Rank with weighted document expansions in Elasticsearch
Say you have a document. You can assign tags to them, so it makes it beter discoverable. But if a document has a tag, it has the tag or it does not have the tag.
Techniques like SPLADE, doc2query, or Semantic Knowledge Graphs (SKG) can take your document and find related terms for them. But not all related terms are equal, some are more related than others.
If search keyword matches on the stronly related keyword, you want it to weight more than if it matches on a weakly related keyword.

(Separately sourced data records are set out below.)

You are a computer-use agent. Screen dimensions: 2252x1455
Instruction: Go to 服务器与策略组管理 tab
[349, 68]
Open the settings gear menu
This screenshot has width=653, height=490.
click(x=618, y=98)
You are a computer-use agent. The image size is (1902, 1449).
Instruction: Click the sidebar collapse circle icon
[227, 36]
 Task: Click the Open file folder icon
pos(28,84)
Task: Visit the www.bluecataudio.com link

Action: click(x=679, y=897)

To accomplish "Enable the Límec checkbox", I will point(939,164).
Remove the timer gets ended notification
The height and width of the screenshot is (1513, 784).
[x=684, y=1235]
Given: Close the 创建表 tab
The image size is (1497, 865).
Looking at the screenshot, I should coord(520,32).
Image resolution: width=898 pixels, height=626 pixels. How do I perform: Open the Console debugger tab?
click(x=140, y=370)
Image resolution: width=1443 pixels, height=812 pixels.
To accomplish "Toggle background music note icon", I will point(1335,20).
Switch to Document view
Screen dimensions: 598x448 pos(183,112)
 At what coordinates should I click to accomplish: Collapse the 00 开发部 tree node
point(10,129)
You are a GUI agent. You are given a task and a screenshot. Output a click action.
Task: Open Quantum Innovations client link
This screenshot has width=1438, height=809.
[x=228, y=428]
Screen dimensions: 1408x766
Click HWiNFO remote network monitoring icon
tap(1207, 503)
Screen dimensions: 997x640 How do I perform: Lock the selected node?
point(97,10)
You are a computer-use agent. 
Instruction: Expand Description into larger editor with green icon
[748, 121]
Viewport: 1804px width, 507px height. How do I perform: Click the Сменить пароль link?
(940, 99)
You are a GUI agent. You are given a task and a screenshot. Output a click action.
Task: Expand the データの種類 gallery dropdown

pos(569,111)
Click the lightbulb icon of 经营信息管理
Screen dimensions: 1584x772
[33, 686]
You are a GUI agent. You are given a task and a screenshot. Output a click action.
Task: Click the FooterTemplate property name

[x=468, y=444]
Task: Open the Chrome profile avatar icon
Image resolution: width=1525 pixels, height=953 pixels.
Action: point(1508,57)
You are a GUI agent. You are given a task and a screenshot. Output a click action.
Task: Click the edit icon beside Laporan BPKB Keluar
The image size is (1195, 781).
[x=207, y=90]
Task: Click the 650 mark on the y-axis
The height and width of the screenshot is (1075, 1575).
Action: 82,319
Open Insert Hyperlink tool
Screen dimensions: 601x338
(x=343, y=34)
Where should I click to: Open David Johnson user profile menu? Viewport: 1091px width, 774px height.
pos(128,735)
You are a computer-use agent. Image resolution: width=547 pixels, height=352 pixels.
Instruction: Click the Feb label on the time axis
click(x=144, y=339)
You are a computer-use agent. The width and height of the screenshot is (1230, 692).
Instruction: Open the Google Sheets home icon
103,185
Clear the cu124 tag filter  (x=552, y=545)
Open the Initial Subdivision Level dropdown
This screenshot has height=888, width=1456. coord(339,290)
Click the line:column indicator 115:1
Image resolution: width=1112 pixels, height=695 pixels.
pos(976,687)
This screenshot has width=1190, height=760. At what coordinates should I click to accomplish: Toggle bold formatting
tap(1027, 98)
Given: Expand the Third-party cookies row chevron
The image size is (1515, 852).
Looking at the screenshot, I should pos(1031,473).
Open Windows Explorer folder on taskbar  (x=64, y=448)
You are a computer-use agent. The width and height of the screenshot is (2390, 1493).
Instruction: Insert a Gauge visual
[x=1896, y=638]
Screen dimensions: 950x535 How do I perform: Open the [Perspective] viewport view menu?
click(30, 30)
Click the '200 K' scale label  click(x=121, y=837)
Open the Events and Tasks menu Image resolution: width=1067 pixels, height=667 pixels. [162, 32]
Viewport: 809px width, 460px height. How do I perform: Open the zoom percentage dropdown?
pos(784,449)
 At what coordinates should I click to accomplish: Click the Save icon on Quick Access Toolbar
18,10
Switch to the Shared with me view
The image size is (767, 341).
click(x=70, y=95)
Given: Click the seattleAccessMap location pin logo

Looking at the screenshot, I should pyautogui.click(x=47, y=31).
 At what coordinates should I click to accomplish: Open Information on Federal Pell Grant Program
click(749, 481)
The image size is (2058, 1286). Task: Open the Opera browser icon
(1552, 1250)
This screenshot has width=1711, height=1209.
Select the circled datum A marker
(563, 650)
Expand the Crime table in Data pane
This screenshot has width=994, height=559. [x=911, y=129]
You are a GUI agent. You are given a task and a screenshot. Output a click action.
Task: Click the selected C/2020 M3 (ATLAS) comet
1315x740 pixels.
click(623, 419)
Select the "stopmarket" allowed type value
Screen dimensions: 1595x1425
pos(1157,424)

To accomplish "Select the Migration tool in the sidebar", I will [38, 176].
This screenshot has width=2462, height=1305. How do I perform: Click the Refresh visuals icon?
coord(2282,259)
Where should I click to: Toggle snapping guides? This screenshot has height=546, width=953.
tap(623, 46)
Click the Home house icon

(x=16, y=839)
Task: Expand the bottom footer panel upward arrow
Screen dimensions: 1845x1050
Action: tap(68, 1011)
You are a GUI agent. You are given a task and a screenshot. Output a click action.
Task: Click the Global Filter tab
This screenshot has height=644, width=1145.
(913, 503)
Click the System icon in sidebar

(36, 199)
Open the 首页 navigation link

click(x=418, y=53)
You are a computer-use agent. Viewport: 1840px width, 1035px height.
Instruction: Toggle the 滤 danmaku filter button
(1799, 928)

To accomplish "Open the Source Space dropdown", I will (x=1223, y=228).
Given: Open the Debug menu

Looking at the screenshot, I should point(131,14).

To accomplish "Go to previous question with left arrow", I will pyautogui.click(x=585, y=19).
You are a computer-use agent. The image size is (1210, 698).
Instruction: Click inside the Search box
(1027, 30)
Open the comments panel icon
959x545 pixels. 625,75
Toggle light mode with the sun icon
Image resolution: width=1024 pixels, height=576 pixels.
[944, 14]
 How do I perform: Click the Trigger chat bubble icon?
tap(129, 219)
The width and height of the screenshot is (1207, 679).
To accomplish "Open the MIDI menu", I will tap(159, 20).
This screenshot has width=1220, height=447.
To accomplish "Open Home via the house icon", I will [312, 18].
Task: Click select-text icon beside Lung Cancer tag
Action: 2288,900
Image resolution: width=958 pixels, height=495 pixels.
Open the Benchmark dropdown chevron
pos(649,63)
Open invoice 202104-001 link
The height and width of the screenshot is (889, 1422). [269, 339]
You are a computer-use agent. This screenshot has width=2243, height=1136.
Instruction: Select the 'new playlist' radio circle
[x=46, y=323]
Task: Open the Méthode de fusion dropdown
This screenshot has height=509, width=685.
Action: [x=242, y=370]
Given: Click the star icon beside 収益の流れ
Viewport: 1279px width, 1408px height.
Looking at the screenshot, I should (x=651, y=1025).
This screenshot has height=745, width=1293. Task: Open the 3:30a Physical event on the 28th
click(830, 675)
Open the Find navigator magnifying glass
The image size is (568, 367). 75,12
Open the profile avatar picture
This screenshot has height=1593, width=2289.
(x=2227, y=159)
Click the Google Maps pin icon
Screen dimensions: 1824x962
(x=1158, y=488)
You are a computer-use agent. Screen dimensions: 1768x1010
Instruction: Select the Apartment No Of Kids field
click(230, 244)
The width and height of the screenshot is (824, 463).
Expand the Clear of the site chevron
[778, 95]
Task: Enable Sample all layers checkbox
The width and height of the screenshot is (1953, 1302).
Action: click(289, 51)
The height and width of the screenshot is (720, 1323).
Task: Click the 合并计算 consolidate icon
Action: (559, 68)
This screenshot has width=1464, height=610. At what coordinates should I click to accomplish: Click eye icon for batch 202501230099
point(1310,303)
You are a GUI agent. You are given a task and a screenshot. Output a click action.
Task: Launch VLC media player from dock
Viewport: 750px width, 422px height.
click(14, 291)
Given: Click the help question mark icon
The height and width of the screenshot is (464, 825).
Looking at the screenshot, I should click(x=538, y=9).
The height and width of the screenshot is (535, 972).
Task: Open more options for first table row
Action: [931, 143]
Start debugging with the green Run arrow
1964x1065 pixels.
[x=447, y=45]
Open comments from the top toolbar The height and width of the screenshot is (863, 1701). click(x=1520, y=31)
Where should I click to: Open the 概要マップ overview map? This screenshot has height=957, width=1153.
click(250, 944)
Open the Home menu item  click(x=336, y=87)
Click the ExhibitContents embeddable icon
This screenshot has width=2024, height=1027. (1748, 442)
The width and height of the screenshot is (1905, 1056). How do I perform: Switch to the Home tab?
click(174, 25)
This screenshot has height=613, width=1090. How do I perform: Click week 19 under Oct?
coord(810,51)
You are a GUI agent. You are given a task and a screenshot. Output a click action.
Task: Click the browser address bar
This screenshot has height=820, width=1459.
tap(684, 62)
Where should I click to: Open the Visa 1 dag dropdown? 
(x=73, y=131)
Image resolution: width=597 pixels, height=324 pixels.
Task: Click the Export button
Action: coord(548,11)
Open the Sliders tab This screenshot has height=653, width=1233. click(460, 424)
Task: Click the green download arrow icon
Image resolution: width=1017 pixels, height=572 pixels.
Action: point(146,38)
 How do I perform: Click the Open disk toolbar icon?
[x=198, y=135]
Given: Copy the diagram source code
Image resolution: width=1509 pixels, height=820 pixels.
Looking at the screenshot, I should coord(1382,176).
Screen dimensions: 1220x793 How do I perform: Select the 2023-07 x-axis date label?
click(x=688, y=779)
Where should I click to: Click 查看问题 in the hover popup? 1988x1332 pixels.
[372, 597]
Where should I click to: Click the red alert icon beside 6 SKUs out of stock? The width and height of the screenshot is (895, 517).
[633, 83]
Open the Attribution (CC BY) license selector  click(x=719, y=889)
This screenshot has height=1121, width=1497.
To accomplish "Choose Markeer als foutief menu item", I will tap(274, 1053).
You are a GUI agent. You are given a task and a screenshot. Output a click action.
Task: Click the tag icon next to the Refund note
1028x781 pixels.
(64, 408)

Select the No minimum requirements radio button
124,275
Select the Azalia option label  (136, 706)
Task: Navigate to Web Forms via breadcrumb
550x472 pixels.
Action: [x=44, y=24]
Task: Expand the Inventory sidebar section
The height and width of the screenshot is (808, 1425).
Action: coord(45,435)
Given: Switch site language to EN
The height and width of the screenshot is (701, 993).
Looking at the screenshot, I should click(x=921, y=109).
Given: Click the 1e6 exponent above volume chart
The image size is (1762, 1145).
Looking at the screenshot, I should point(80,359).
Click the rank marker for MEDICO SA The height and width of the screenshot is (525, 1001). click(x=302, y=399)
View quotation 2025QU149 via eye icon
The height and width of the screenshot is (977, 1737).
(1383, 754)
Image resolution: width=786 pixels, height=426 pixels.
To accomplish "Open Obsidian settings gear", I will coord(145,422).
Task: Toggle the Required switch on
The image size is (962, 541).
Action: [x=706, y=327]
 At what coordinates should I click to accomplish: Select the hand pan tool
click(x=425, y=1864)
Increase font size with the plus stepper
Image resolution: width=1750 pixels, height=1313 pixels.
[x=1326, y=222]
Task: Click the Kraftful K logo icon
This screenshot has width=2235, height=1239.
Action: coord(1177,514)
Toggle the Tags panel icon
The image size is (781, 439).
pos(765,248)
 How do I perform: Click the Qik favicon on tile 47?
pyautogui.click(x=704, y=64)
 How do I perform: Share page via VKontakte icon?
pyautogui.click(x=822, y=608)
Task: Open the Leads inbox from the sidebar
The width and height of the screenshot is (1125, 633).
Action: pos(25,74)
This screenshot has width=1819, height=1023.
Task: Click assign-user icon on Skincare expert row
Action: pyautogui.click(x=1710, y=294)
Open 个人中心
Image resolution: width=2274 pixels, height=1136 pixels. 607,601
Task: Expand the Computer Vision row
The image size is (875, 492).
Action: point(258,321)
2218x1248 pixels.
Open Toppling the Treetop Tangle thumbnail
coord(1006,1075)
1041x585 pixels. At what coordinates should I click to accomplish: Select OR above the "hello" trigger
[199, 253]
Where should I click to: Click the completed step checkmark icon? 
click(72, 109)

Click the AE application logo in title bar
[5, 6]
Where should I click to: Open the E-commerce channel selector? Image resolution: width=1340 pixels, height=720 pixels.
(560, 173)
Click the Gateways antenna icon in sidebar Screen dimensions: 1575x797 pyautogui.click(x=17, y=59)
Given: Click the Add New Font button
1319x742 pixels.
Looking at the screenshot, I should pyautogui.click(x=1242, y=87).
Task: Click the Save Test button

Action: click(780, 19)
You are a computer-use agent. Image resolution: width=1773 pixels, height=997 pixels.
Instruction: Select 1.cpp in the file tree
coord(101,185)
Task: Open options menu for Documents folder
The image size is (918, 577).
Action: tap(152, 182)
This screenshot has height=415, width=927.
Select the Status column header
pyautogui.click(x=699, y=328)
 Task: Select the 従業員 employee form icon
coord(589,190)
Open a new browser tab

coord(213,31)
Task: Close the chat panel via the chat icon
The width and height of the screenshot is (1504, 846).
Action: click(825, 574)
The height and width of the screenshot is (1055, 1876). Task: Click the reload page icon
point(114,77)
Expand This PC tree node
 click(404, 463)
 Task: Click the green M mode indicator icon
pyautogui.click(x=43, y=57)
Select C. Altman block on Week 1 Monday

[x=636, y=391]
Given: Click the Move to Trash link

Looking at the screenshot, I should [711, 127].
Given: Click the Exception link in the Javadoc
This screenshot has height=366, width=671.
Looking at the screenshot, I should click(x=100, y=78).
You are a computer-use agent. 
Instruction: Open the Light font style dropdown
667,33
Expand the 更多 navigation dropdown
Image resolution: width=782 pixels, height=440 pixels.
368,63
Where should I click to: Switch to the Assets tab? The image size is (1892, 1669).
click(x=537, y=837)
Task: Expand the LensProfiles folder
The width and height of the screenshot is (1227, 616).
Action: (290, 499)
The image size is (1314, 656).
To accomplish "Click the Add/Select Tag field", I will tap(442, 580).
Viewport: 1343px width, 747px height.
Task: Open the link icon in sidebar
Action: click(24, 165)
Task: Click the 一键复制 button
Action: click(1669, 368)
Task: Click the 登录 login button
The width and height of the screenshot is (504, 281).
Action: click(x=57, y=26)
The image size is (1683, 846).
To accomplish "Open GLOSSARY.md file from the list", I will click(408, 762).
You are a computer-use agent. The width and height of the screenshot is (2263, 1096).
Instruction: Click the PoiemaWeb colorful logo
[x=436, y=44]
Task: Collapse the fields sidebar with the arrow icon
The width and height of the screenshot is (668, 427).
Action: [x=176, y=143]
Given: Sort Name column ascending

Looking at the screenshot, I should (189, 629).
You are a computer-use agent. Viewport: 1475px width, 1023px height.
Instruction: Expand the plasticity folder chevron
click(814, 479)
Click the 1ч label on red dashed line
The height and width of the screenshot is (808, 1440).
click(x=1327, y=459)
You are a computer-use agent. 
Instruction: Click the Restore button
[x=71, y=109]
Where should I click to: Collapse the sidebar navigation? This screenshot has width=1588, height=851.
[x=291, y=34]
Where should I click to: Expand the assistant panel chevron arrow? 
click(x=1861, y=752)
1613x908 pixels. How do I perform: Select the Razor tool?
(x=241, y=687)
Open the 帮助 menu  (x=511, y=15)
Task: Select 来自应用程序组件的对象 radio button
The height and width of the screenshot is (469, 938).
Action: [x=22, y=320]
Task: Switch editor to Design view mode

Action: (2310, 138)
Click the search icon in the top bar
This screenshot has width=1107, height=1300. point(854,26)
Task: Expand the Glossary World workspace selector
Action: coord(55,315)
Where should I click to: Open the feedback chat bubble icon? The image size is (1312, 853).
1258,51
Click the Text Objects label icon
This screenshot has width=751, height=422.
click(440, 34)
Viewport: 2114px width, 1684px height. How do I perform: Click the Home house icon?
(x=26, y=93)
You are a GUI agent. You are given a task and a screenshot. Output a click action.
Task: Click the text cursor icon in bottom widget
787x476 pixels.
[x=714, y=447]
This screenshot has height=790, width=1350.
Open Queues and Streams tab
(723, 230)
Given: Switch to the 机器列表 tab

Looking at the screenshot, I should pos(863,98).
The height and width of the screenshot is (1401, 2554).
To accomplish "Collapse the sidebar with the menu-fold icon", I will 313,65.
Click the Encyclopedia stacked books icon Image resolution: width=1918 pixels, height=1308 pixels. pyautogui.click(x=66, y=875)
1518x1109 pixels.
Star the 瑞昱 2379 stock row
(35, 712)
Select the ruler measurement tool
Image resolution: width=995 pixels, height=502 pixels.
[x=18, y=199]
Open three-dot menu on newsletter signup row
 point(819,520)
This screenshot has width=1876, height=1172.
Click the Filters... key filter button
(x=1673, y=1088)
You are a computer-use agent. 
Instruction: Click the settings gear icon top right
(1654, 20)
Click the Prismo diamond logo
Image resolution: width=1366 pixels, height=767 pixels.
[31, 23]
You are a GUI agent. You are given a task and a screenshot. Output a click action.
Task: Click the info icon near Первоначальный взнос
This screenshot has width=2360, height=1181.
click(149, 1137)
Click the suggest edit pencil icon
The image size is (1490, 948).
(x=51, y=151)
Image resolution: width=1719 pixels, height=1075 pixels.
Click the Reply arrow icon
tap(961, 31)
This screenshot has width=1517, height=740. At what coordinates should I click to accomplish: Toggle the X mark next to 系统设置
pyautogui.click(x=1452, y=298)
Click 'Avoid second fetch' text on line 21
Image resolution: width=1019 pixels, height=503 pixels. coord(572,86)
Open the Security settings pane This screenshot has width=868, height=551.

This is possible with Elasticsearch, using nested fields and a function_score
query.
Mapping
First we have to setup a mapping. Use the
nested
field type.
As nested properties we have a name
and weight
fields.
PUT nested_weights_test
{
"mappings": {
"properties": {
"title": {"type": "text"},
"tags": {
"type": "nested",
"properties": {
"name": { "type": "text" },
"weight": { "type": "float" }
}
}
}
}
}
Using a structure like {"keyword1": 2.0, "keyword 2": 1.0}
would lead to
mapping
explosion,
so that’s not a scalable solution.
Query
Add some documents.
PUT nested_weights_test/_doc/1
{
"title": "foo bar",
"tags": [
{"name": "abc", "weight": 2.0},
{"name": "xyz", "weight": 1.0}
]
}
PUT nested_weights_test/_doc/2
{
"title": "colors",
"tags": [
{"name": "blue", "weight": 1.5},
{"name": "red", "weight": 0.5}
]
}
And run the query, for two query keywords xyz
and blue
.
POST nested_weights_test/_search
{
"query": {
"bool": {
"should": [
{
"nested": {
"path": "tags",
"query": {
"function_score": {
"query": {
"match": {
"tags.name": "xyz"
}
},
"field_value_factor": {
"field": "tags.weight"
}
}
}
}
},
{
"nested": {
"path": "tags",
"query": {
"function_score": {
"query": {
"match": {
"tags.name": "blue"
}
},
"field_value_factor": {
"field": "tags.weight"
}
}
}
}
}
]
}
},
"explain": true
}
Reponse
This is what the above query responds:
{
"hits": {
// ...
"max_score": 1.8059592,
"hits": [
{
"_index": "nested_weights_test",
"_id": "2",
"_score": 1.8059592,
"_source": {
"title": "colors",
"tags": [
{
"name": "blue",
"weight": 1.5
},
{
"name": "red",
"weight": 0.5
}
]
}
},
{
"_index": "nested_weights_test",
"_id": "1",
"_score": 1.2039728,
"_source": {
"title": "a",
"tags": [
{
"name": "abc",
"weight": 2
},
{
"name": "xyz",
"weight": 1
}
]
}
}
]
}
}
Both the BM25 scores (the match
) scores are 1.2, but the match on blue
is
multiplied by 1.5, so resulting in a final score of 1.8. The match on xyz
is
multiplied by 1, so stays 1.2.
Conclusion
With this technique with the nested field and query in combination with the
function_score
query we can weight the related keyword. e.g. keywords from a model
like SPLADE, semantic knowledge graphs, or something else that also has a
relatedness weight.